===== INPUT DATA =====
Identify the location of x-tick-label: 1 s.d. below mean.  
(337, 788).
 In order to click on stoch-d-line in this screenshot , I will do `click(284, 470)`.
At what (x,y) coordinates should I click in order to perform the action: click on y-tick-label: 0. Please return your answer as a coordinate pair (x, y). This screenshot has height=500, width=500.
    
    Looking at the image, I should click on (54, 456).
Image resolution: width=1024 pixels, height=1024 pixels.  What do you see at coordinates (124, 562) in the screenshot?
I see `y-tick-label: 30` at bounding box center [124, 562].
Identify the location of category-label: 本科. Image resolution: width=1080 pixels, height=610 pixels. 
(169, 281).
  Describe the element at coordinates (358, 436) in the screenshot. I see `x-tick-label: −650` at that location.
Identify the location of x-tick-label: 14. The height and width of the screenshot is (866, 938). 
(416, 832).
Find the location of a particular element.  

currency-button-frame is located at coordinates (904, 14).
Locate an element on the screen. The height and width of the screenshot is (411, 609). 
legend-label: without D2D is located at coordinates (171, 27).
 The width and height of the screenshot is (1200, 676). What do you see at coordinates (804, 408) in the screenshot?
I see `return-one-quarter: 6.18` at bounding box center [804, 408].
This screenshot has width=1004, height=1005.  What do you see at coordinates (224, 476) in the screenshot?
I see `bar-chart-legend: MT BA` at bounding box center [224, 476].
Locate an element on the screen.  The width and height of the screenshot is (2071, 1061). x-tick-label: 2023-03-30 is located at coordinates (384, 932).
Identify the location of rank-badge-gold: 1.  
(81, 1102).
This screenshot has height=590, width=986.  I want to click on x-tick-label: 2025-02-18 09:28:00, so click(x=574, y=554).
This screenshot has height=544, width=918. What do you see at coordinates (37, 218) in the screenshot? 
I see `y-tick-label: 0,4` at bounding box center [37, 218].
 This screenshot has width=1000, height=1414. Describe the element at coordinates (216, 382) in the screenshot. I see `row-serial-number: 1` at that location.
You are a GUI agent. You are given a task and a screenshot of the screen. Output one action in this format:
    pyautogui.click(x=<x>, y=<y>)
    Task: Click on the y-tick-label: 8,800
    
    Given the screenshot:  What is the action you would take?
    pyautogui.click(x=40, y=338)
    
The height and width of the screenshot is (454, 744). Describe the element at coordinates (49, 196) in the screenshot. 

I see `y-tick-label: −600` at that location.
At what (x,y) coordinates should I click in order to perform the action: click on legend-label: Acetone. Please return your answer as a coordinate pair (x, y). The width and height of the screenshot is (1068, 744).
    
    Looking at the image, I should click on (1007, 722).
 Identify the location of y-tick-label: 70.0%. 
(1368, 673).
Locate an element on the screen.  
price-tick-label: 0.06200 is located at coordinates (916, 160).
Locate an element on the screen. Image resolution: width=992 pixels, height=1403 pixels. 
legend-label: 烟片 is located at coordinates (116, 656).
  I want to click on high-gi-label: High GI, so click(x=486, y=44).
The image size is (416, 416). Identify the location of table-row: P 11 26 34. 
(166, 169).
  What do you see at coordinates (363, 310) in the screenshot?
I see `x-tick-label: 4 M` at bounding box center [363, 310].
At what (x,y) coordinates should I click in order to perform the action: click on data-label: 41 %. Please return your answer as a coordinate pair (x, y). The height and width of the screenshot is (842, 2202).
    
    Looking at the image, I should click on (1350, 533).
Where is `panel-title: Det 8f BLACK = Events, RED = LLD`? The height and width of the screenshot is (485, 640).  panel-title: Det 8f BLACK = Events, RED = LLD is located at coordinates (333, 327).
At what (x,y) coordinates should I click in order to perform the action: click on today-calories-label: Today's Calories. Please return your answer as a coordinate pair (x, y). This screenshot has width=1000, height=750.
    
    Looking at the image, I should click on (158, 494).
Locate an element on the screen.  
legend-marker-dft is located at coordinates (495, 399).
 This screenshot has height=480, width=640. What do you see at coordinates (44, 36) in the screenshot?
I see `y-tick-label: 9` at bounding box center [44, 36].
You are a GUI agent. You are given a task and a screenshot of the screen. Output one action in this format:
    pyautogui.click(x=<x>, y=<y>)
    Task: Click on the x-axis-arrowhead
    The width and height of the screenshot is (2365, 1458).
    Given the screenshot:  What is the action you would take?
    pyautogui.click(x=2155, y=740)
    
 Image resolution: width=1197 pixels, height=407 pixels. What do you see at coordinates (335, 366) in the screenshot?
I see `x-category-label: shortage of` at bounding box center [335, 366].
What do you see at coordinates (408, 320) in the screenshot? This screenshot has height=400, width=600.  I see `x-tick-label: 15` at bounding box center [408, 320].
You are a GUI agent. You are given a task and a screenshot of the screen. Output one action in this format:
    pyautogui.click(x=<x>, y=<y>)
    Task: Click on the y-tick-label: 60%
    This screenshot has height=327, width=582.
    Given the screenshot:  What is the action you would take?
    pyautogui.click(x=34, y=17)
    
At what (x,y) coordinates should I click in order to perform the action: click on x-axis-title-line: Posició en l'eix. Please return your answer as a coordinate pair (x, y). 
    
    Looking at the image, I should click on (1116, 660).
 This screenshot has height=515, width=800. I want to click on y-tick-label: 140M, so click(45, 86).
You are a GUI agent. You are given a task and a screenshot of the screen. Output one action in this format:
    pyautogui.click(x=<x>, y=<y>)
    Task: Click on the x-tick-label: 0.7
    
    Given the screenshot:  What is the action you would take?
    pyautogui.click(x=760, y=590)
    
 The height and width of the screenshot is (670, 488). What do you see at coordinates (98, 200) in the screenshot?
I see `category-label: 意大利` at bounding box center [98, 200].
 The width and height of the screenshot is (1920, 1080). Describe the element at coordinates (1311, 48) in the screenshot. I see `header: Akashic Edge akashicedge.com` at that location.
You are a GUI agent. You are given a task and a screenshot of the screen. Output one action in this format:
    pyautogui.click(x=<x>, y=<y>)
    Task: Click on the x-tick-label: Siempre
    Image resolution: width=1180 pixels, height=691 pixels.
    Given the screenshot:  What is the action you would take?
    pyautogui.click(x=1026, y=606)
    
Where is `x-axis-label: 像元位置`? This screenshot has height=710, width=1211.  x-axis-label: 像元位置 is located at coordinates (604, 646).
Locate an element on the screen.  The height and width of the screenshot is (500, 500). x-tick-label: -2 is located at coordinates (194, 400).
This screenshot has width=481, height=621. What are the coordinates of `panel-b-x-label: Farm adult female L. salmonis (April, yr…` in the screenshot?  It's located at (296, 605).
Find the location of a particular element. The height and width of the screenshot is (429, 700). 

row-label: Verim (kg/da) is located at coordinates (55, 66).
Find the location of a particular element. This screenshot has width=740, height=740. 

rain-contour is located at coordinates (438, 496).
=====
Copy out every one of the entries above word for word, with no changes.

Identify the location of x-tick-label: 1 s.d. below mean.  
(337, 788).
 In order to click on stoch-d-line in this screenshot , I will do `click(284, 470)`.
At what (x,y) coordinates should I click in order to perform the action: click on y-tick-label: 0. Please return your answer as a coordinate pair (x, y). This screenshot has height=500, width=500.
    
    Looking at the image, I should click on (54, 456).
Image resolution: width=1024 pixels, height=1024 pixels.  What do you see at coordinates (124, 562) in the screenshot?
I see `y-tick-label: 30` at bounding box center [124, 562].
Identify the location of category-label: 本科. Image resolution: width=1080 pixels, height=610 pixels. 
(169, 281).
  Describe the element at coordinates (358, 436) in the screenshot. I see `x-tick-label: −650` at that location.
Identify the location of x-tick-label: 14. The height and width of the screenshot is (866, 938). 
(416, 832).
Find the location of a particular element.  

currency-button-frame is located at coordinates (904, 14).
Locate an element on the screen. The height and width of the screenshot is (411, 609). 
legend-label: without D2D is located at coordinates (171, 27).
 The width and height of the screenshot is (1200, 676). What do you see at coordinates (804, 408) in the screenshot?
I see `return-one-quarter: 6.18` at bounding box center [804, 408].
This screenshot has width=1004, height=1005.  What do you see at coordinates (224, 476) in the screenshot?
I see `bar-chart-legend: MT BA` at bounding box center [224, 476].
Locate an element on the screen.  The width and height of the screenshot is (2071, 1061). x-tick-label: 2023-03-30 is located at coordinates (384, 932).
Identify the location of rank-badge-gold: 1.  
(81, 1102).
This screenshot has height=590, width=986.  I want to click on x-tick-label: 2025-02-18 09:28:00, so click(x=574, y=554).
This screenshot has height=544, width=918. What do you see at coordinates (37, 218) in the screenshot? 
I see `y-tick-label: 0,4` at bounding box center [37, 218].
 This screenshot has width=1000, height=1414. Describe the element at coordinates (216, 382) in the screenshot. I see `row-serial-number: 1` at that location.
You are a GUI agent. You are given a task and a screenshot of the screen. Output one action in this format:
    pyautogui.click(x=<x>, y=<y>)
    Task: Click on the y-tick-label: 8,800
    
    Given the screenshot:  What is the action you would take?
    pyautogui.click(x=40, y=338)
    
The height and width of the screenshot is (454, 744). Describe the element at coordinates (49, 196) in the screenshot. 

I see `y-tick-label: −600` at that location.
At what (x,y) coordinates should I click in order to perform the action: click on legend-label: Acetone. Please return your answer as a coordinate pair (x, y). The width and height of the screenshot is (1068, 744).
    
    Looking at the image, I should click on (1007, 722).
 Identify the location of y-tick-label: 70.0%. 
(1368, 673).
Locate an element on the screen.  
price-tick-label: 0.06200 is located at coordinates (916, 160).
Locate an element on the screen. Image resolution: width=992 pixels, height=1403 pixels. 
legend-label: 烟片 is located at coordinates (116, 656).
  I want to click on high-gi-label: High GI, so click(x=486, y=44).
The image size is (416, 416). Identify the location of table-row: P 11 26 34. 
(166, 169).
  What do you see at coordinates (363, 310) in the screenshot?
I see `x-tick-label: 4 M` at bounding box center [363, 310].
At what (x,y) coordinates should I click in order to perform the action: click on data-label: 41 %. Please return your answer as a coordinate pair (x, y). The height and width of the screenshot is (842, 2202).
    
    Looking at the image, I should click on (1350, 533).
Where is `panel-title: Det 8f BLACK = Events, RED = LLD`? The height and width of the screenshot is (485, 640).  panel-title: Det 8f BLACK = Events, RED = LLD is located at coordinates (333, 327).
At what (x,y) coordinates should I click in order to perform the action: click on today-calories-label: Today's Calories. Please return your answer as a coordinate pair (x, y). This screenshot has width=1000, height=750.
    
    Looking at the image, I should click on (158, 494).
Locate an element on the screen.  
legend-marker-dft is located at coordinates (495, 399).
 This screenshot has height=480, width=640. What do you see at coordinates (44, 36) in the screenshot?
I see `y-tick-label: 9` at bounding box center [44, 36].
You are a GUI agent. You are given a task and a screenshot of the screen. Output one action in this format:
    pyautogui.click(x=<x>, y=<y>)
    Task: Click on the x-axis-arrowhead
    The width and height of the screenshot is (2365, 1458).
    Given the screenshot:  What is the action you would take?
    pyautogui.click(x=2155, y=740)
    
 Image resolution: width=1197 pixels, height=407 pixels. What do you see at coordinates (335, 366) in the screenshot?
I see `x-category-label: shortage of` at bounding box center [335, 366].
What do you see at coordinates (408, 320) in the screenshot? This screenshot has height=400, width=600.  I see `x-tick-label: 15` at bounding box center [408, 320].
You are a GUI agent. You are given a task and a screenshot of the screen. Output one action in this format:
    pyautogui.click(x=<x>, y=<y>)
    Task: Click on the y-tick-label: 60%
    This screenshot has height=327, width=582.
    Given the screenshot:  What is the action you would take?
    pyautogui.click(x=34, y=17)
    
At what (x,y) coordinates should I click in order to perform the action: click on x-axis-title-line: Posició en l'eix. Please return your answer as a coordinate pair (x, y). 
    
    Looking at the image, I should click on (1116, 660).
 This screenshot has height=515, width=800. I want to click on y-tick-label: 140M, so click(45, 86).
You are a GUI agent. You are given a task and a screenshot of the screen. Output one action in this format:
    pyautogui.click(x=<x>, y=<y>)
    Task: Click on the x-tick-label: 0.7
    
    Given the screenshot:  What is the action you would take?
    pyautogui.click(x=760, y=590)
    
 The height and width of the screenshot is (670, 488). What do you see at coordinates (98, 200) in the screenshot?
I see `category-label: 意大利` at bounding box center [98, 200].
 The width and height of the screenshot is (1920, 1080). Describe the element at coordinates (1311, 48) in the screenshot. I see `header: Akashic Edge akashicedge.com` at that location.
You are a GUI agent. You are given a task and a screenshot of the screen. Output one action in this format:
    pyautogui.click(x=<x>, y=<y>)
    Task: Click on the x-tick-label: Siempre
    Image resolution: width=1180 pixels, height=691 pixels.
    Given the screenshot:  What is the action you would take?
    pyautogui.click(x=1026, y=606)
    
Where is `x-axis-label: 像元位置`? This screenshot has height=710, width=1211.  x-axis-label: 像元位置 is located at coordinates (604, 646).
Locate an element on the screen.  The height and width of the screenshot is (500, 500). x-tick-label: -2 is located at coordinates (194, 400).
This screenshot has width=481, height=621. What are the coordinates of `panel-b-x-label: Farm adult female L. salmonis (April, yr…` in the screenshot?  It's located at (296, 605).
Find the location of a particular element. The height and width of the screenshot is (429, 700). 

row-label: Verim (kg/da) is located at coordinates (55, 66).
Find the location of a particular element. This screenshot has width=740, height=740. 

rain-contour is located at coordinates (438, 496).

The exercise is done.